▶ LISTED RECORDS
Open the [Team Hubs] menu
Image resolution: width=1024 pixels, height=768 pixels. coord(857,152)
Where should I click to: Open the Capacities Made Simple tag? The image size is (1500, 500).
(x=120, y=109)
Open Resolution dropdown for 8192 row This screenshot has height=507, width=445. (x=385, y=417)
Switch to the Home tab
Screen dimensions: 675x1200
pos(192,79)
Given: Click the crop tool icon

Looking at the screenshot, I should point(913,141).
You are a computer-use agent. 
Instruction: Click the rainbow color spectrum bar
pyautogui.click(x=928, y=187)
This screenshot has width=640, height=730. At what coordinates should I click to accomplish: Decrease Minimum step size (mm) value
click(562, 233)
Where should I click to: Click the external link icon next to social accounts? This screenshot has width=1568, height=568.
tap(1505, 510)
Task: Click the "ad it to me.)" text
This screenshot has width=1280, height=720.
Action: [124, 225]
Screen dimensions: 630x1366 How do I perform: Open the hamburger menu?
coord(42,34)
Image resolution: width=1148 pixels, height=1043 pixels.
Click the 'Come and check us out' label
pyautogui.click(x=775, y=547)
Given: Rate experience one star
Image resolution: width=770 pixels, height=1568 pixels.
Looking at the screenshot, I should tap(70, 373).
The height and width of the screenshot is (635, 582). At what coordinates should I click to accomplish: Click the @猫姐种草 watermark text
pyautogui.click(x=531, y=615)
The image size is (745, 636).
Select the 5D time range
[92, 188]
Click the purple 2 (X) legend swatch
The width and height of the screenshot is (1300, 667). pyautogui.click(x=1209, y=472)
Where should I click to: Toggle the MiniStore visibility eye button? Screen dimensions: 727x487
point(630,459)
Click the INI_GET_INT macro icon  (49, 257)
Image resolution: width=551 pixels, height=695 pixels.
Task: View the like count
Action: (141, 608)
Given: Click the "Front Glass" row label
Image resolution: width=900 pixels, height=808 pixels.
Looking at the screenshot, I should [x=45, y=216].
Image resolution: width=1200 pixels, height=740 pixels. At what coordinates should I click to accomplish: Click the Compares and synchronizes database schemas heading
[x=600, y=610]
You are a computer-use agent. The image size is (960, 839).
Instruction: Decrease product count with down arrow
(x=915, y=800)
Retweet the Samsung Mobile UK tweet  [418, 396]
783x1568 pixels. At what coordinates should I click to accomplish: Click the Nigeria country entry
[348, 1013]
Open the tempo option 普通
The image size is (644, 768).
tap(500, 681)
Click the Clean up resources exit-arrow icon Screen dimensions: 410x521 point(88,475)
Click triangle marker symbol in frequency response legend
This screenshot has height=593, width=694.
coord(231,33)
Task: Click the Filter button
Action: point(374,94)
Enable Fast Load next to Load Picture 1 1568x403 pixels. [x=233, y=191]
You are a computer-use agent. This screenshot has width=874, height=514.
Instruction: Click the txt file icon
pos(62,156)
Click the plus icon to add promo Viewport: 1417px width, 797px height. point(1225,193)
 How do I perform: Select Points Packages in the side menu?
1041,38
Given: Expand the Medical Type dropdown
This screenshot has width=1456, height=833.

▶ WORK INSTRUCTION
Having read the entries, repeat them all exactly.

▶ RESULT BELOW
Open the [Team Hubs] menu
Image resolution: width=1024 pixels, height=768 pixels. coord(857,152)
Where should I click to: Open the Capacities Made Simple tag? The image size is (1500, 500).
(x=120, y=109)
Open Resolution dropdown for 8192 row This screenshot has height=507, width=445. (x=385, y=417)
Switch to the Home tab
Screen dimensions: 675x1200
pos(192,79)
Given: Click the crop tool icon

Looking at the screenshot, I should point(913,141).
You are a computer-use agent. 
Instruction: Click the rainbow color spectrum bar
pyautogui.click(x=928, y=187)
This screenshot has width=640, height=730. At what coordinates should I click to accomplish: Decrease Minimum step size (mm) value
click(562, 233)
Where should I click to: Click the external link icon next to social accounts? This screenshot has width=1568, height=568.
tap(1505, 510)
Task: Click the "ad it to me.)" text
This screenshot has width=1280, height=720.
Action: [124, 225]
Screen dimensions: 630x1366 How do I perform: Open the hamburger menu?
coord(42,34)
Image resolution: width=1148 pixels, height=1043 pixels.
Click the 'Come and check us out' label
pyautogui.click(x=775, y=547)
Given: Rate experience one star
Image resolution: width=770 pixels, height=1568 pixels.
Looking at the screenshot, I should tap(70, 373).
The height and width of the screenshot is (635, 582). At what coordinates should I click to accomplish: Click the @猫姐种草 watermark text
pyautogui.click(x=531, y=615)
The image size is (745, 636).
Select the 5D time range
[92, 188]
Click the purple 2 (X) legend swatch
The width and height of the screenshot is (1300, 667). pyautogui.click(x=1209, y=472)
Where should I click to: Toggle the MiniStore visibility eye button? Screen dimensions: 727x487
point(630,459)
Click the INI_GET_INT macro icon  (49, 257)
Image resolution: width=551 pixels, height=695 pixels.
Task: View the like count
Action: (141, 608)
Given: Click the "Front Glass" row label
Image resolution: width=900 pixels, height=808 pixels.
Looking at the screenshot, I should [x=45, y=216].
Image resolution: width=1200 pixels, height=740 pixels. At what coordinates should I click to accomplish: Click the Compares and synchronizes database schemas heading
[x=600, y=610]
You are a computer-use agent. The image size is (960, 839).
Instruction: Decrease product count with down arrow
(x=915, y=800)
Retweet the Samsung Mobile UK tweet  [418, 396]
783x1568 pixels. At what coordinates should I click to accomplish: Click the Nigeria country entry
[348, 1013]
Open the tempo option 普通
The image size is (644, 768).
tap(500, 681)
Click the Clean up resources exit-arrow icon Screen dimensions: 410x521 point(88,475)
Click triangle marker symbol in frequency response legend
This screenshot has height=593, width=694.
coord(231,33)
Task: Click the Filter button
Action: point(374,94)
Enable Fast Load next to Load Picture 1 1568x403 pixels. [x=233, y=191]
You are a computer-use agent. This screenshot has width=874, height=514.
Instruction: Click the txt file icon
pos(62,156)
Click the plus icon to add promo Viewport: 1417px width, 797px height. point(1225,193)
 How do I perform: Select Points Packages in the side menu?
1041,38
Given: Expand the Medical Type dropdown
This screenshot has width=1456, height=833.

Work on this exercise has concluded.